***** PAGE EXTRACT

Supplement Abstracts Submitted for the 70th Annual Scientific Meeting of the American College of Gastroenterology: ESOPHAGUS
Purpose: A 43 year-old woman presented with hypertension, chest pain, and shortness of breath.
Her past medical history included hypertension, diabetes mellitus, coronary artery disease, myocardial infarction (MI), cerebrovascular accident, chronic renal insufficiency, and antiphospholipid antibody syndrome.
The patient was admitted to the CCU for hypertensive emergency. On hospital day #2 she had an episode of hemetemesis with epigastric pain and dysphagia. She was hemodynamically stable and afebrile. Physical exam revealed mid-epigastric tenderness and brown guaiac positive stool. White count was 15.2 k/mm3, hemoglobin was 11.1 g/dL, creatnine was 1.8 mg/dL, platelets and coagulation studies were normal. Esophagogastroduodenoscopy (EGD) revealed markedly abnormal mucosa, covered with confluent black exudates with a “burnt marshmallow appearance” in the distal third of the esophagus. Biopsies showed pseudomembranes with polymorphonuclear cells (PMNs) and squamous epithelium with numerous clusters of PMNs, consistent with acute necrotizing esophagitis.
Oral sucralfate and bid pantoprazole were initiated. On hospital day #5, the patient was discharged. One week following the initial EGD she was complaining of continued dysphagia and odynophagia. EGD at that time revealed marked improvement of the mucosa, but still showed severe erythema with overlying yellowish exudate. Repeat biopsies showed histological improvement of acute inflammation by resolution of PMNs. However, the presence of gram negative bacilli was noted. Silver stains of the tissue revealed yeast and pseudohyphae depicting superinfection with candida species.

**********
***** STUDY MATERIAL

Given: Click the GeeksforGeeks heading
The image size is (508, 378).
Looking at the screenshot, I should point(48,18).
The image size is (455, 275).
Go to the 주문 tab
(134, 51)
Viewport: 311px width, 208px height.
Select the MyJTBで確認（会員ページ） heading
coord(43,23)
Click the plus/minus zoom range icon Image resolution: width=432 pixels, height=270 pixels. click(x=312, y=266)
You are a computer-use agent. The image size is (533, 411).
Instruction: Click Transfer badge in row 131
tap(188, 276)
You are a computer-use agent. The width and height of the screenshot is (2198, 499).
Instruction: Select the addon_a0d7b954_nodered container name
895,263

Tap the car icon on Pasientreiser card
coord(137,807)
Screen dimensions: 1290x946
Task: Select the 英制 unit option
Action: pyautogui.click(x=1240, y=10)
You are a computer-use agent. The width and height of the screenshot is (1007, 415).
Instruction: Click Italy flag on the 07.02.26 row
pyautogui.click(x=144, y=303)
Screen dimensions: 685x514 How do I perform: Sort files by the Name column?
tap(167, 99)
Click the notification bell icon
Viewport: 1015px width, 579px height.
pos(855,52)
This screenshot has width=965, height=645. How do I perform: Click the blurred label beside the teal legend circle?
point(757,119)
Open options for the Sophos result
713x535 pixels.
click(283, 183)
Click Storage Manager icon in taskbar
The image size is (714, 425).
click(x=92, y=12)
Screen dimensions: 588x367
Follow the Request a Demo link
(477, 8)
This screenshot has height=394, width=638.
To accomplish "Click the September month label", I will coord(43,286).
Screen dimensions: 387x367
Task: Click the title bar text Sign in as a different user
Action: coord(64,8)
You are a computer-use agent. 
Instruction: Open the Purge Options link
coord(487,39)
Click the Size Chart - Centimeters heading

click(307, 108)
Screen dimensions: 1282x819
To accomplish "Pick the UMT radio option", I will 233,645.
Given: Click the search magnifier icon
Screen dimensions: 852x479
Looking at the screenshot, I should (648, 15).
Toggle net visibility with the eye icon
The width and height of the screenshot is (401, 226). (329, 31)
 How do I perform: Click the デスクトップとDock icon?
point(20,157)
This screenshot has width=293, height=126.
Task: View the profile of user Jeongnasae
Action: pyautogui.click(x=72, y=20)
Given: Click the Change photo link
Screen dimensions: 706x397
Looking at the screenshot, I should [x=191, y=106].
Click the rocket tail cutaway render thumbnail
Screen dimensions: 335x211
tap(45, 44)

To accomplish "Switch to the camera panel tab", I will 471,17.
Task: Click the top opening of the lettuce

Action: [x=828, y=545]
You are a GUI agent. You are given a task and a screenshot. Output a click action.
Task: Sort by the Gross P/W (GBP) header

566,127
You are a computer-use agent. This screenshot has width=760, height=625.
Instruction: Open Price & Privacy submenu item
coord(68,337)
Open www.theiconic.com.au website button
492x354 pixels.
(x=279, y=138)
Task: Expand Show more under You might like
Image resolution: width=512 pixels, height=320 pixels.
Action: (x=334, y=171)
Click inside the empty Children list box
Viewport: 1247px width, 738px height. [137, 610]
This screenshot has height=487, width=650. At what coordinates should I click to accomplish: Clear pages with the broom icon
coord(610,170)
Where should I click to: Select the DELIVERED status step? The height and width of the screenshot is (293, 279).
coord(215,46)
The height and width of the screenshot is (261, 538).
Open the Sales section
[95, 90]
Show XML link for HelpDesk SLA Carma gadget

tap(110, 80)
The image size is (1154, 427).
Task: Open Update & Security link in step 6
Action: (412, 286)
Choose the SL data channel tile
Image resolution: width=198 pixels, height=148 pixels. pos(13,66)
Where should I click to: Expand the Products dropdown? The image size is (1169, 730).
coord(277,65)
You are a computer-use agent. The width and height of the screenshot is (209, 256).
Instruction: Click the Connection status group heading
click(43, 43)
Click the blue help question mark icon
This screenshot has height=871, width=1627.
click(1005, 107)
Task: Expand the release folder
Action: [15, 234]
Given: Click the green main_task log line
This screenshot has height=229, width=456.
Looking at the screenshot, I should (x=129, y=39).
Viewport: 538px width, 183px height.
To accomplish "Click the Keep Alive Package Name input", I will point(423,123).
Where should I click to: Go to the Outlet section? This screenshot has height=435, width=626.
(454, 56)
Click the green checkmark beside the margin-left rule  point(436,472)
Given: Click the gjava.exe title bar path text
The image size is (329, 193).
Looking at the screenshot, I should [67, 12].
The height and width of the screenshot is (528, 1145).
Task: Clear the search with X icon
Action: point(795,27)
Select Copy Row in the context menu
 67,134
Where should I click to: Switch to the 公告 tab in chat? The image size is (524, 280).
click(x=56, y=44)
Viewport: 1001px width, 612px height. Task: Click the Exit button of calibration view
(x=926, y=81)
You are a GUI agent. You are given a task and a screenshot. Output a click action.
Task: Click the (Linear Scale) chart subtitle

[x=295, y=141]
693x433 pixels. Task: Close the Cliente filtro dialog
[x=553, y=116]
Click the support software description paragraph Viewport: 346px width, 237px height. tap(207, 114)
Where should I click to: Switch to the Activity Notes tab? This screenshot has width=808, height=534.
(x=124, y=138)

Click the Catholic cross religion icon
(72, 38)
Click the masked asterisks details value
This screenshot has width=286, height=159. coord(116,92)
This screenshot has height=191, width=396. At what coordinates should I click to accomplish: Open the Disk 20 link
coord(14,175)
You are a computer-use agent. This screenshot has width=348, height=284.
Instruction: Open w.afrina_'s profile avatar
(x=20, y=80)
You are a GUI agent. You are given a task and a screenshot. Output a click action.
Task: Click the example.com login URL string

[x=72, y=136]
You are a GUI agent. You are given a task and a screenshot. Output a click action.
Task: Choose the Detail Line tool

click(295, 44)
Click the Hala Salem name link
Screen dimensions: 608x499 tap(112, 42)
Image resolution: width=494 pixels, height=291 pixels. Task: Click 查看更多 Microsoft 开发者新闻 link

**********

*TASK REQUIREMENTS*.
**a)** Say whether each statement below agrees with the case abstract on acute necrotizing esophagitis. Answer yes or no for each, quoting the words from the abstract that decide it.
(i) The patient was discharged on hospital day #5.
(ii) The first EGD showed the black exudates in the proximal third of the esophagus.
(iii) The patient's platelets and coagulation studies were abnormal.
**b)** Carry on the case abstract on acute necrotizing esophagitis, starting after its last sentence.

*EXPECTED OUTPUTS*.
**a)**
(i) Yes: "On hospital day #5, the patient was discharged."
(ii) No: "in the distal third of the esophagus."
(iii) No: "platelets and coagulation studies were normal."

**b)**
Three days following the second EGD, the patient was admitted to the hospital for fever and gram (-) bacteremia, Proteus species. This correlated with the GNR seen on the biopsy from the second endoscopy. The patient was treated with oral ciprofloxacin and discharged.
Black esophagus is a rare endoscopic finding. Although the pathogenesis remains unknown, an ischemic origin appears likely. It seems to occur in patients with overall poor general health and treatment consists of conservative therapy. The natural history of the disease is that of spontaneous resolution. Our patient was admitted a few days after her second EGD for gram (-) bacteremia, an unreported sequelae of acute necrotizing esophagitis. We postulate that the bacteremia was a result of the manipulation of the mucosa from endoscopy and biopsy.